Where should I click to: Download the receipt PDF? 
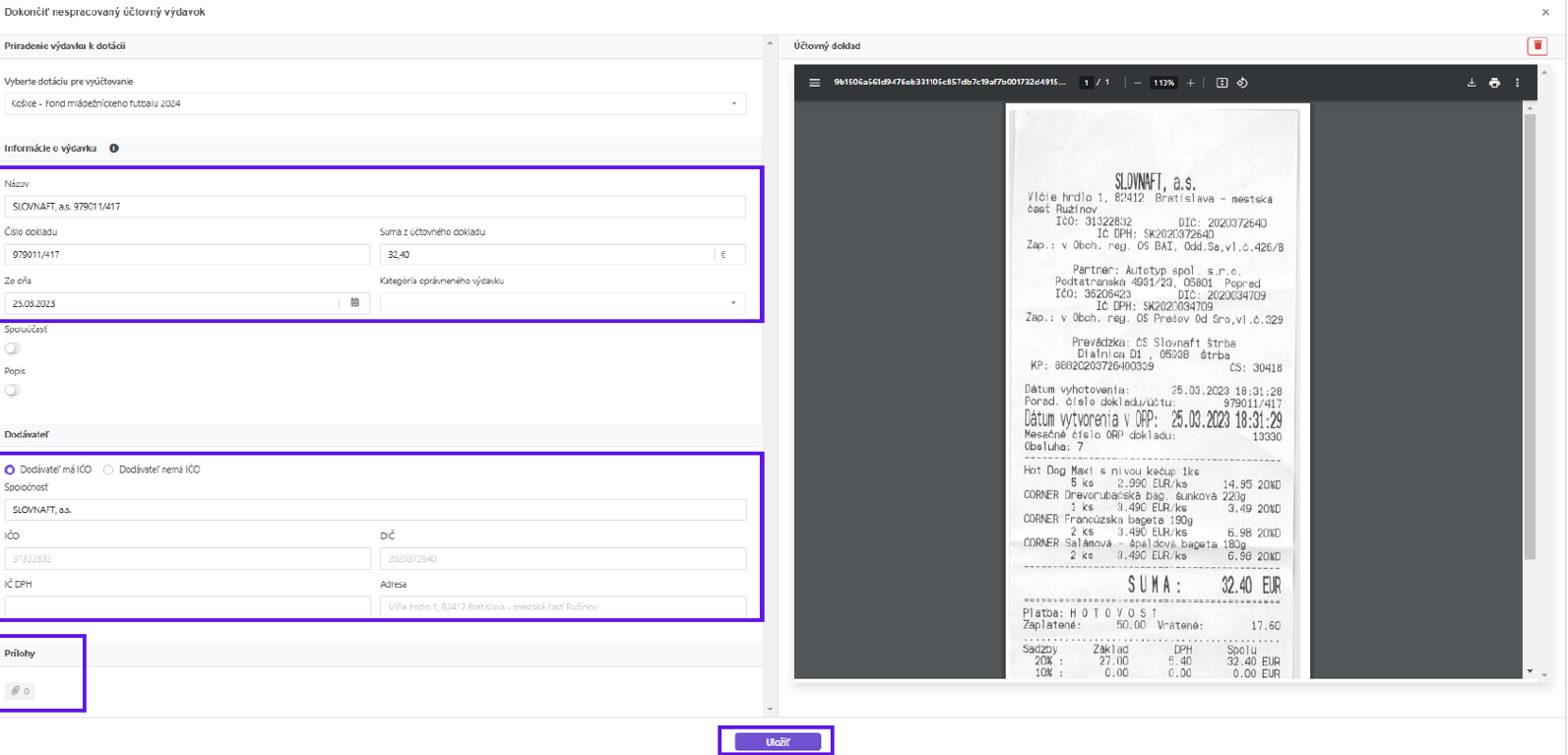coord(1472,83)
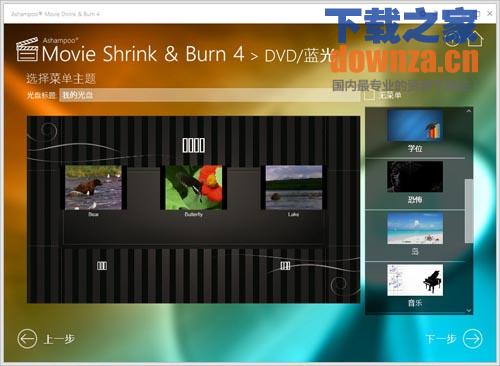This screenshot has width=500, height=366.
Task: Click the 光盘标题 disc title field
Action: click(x=209, y=95)
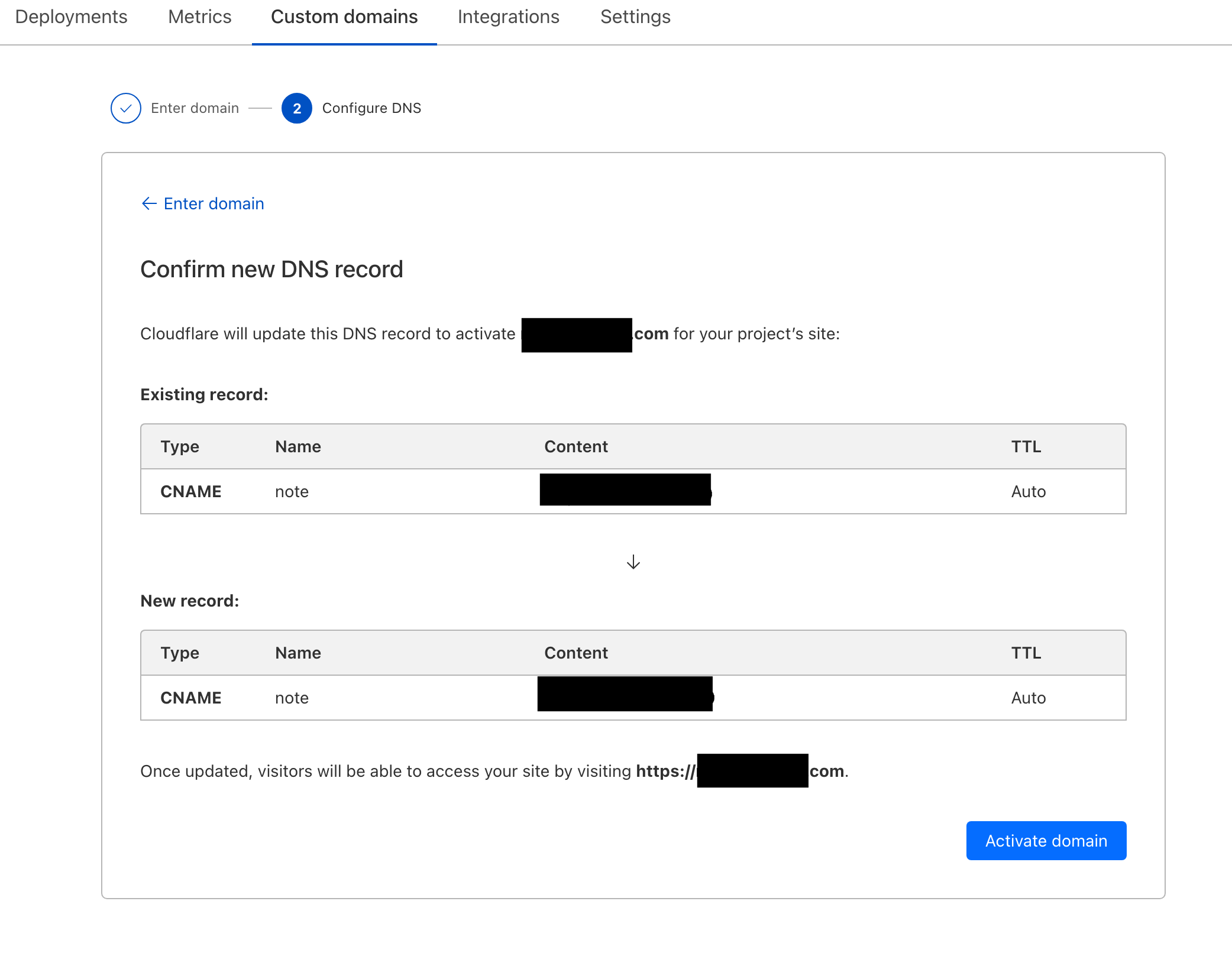Go to the Integrations tab

click(508, 17)
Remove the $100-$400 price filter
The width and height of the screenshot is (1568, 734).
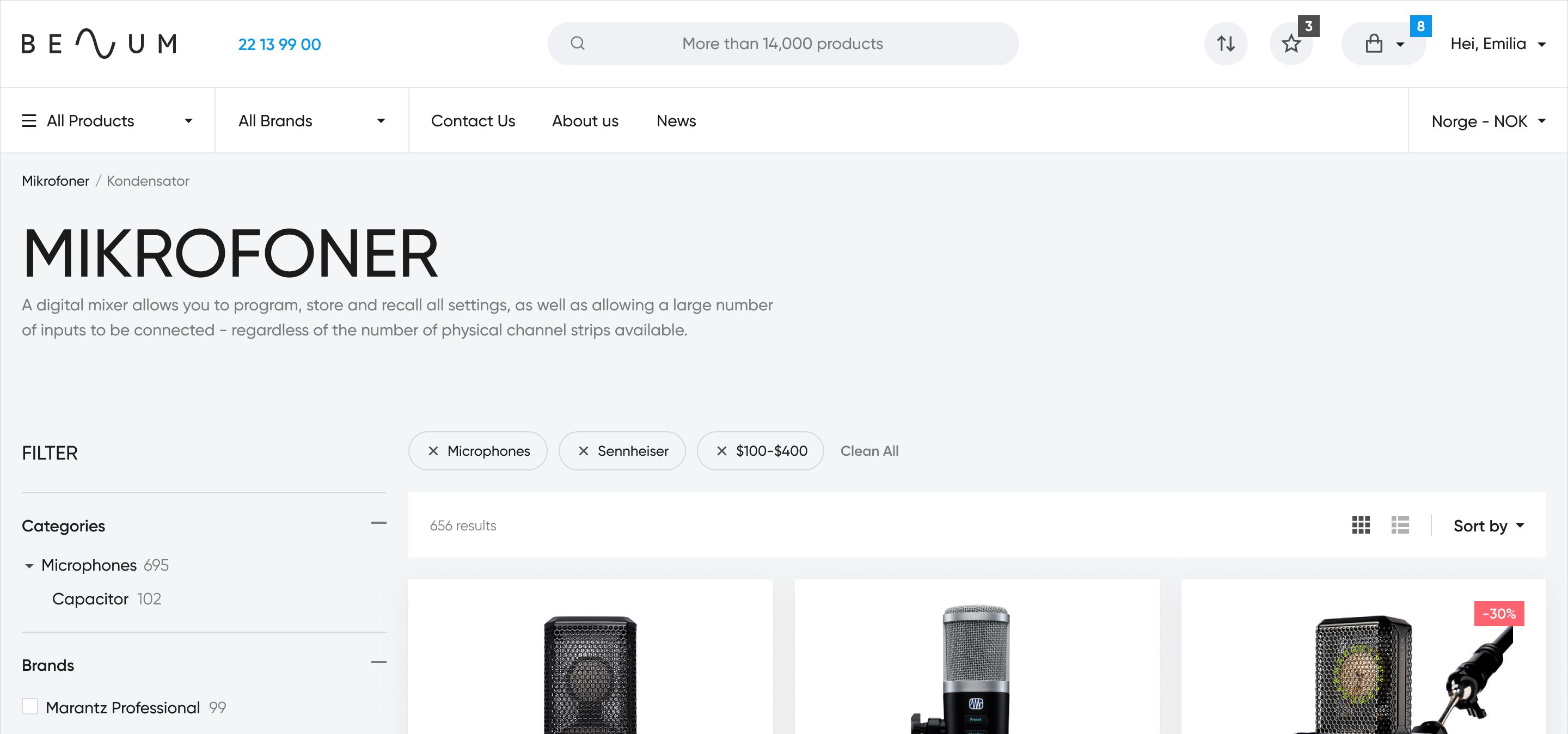(721, 451)
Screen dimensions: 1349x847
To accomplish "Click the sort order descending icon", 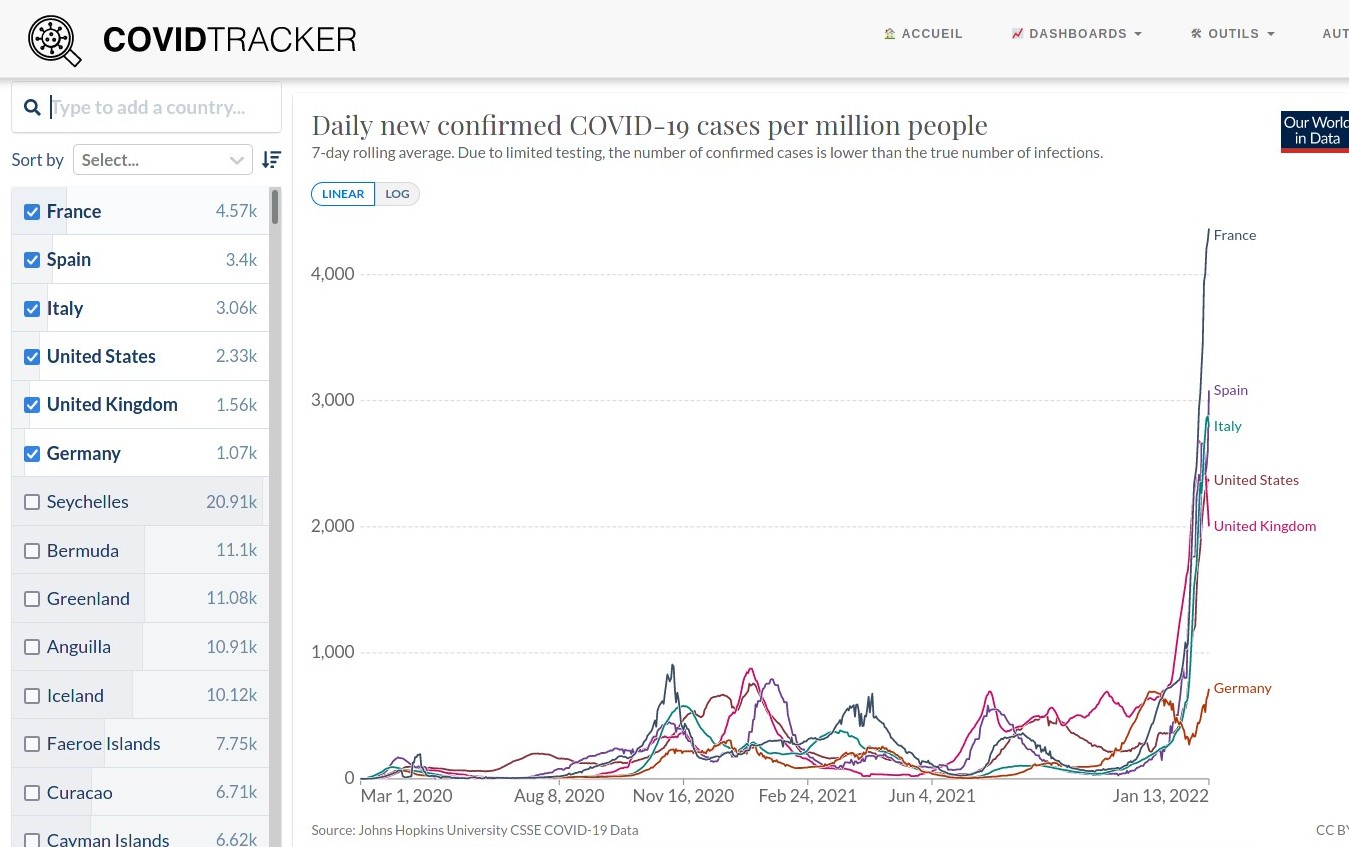I will (x=271, y=160).
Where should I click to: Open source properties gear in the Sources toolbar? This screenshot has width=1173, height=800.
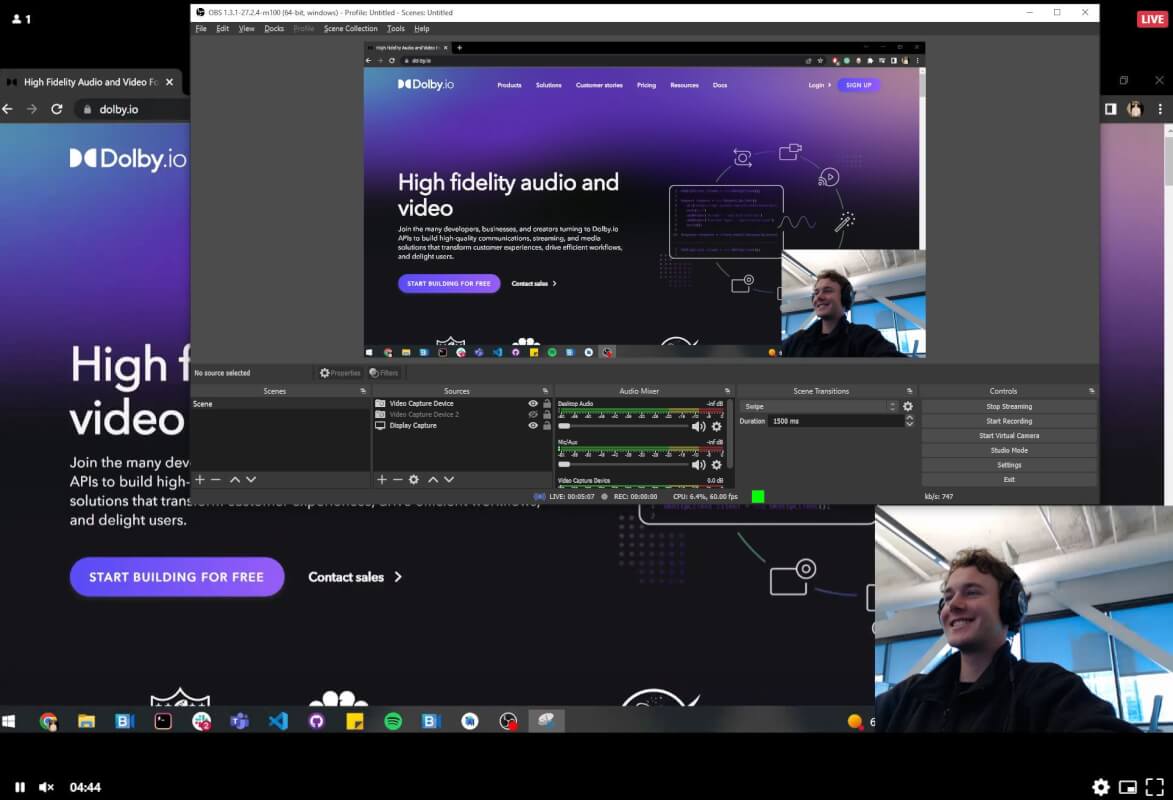pyautogui.click(x=413, y=479)
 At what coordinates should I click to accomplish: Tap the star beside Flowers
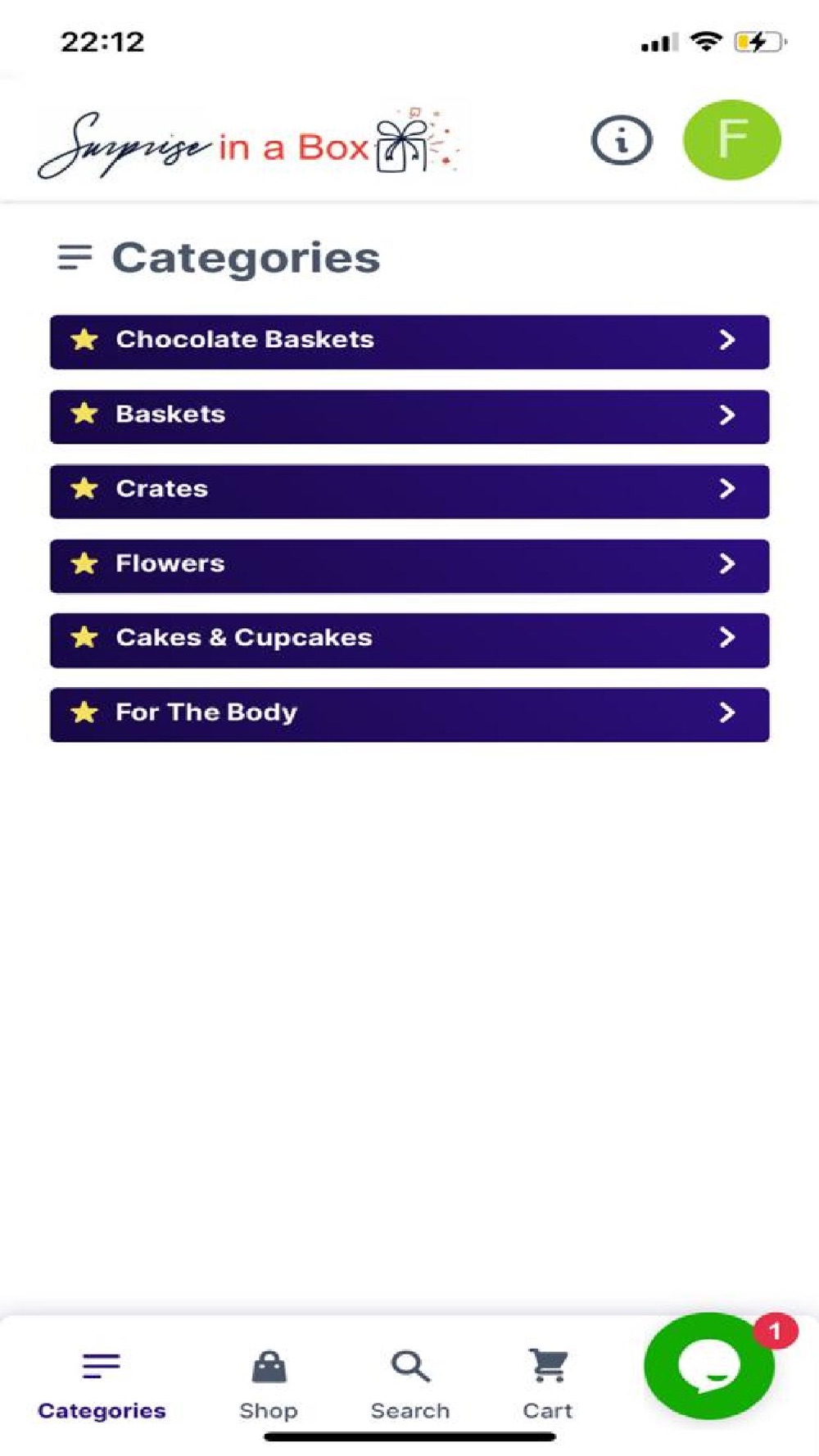pyautogui.click(x=84, y=563)
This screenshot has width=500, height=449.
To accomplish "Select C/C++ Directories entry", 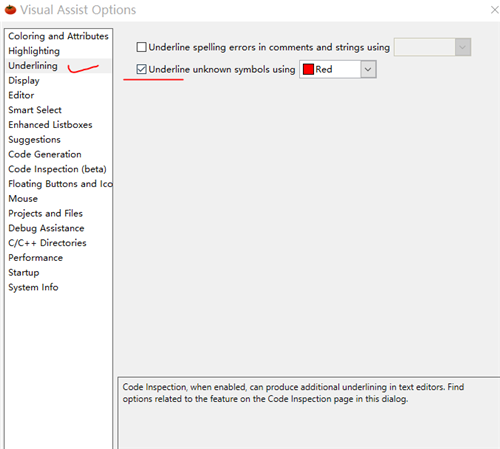I will [47, 243].
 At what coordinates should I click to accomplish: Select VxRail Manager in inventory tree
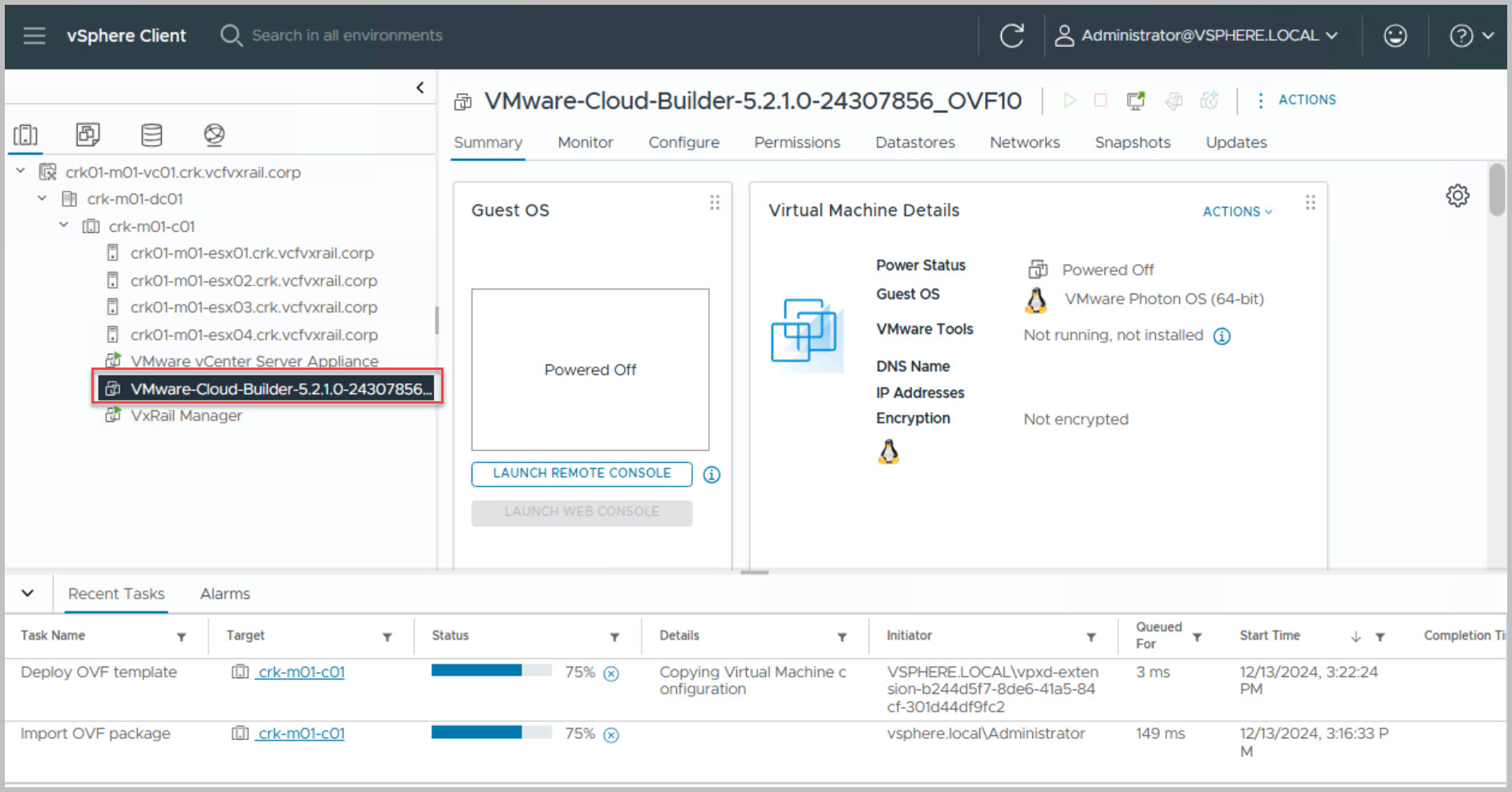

GIVEN PROBLEM
Pick out every line in the items above that contains the word "what", and copy each of those lines in full.

SOLUTION
 At what coordinates should I click to accomplish: Tap the star beside Flowers
 At what coordinates should I click to accomplish: Select VxRail Manager in inventory tree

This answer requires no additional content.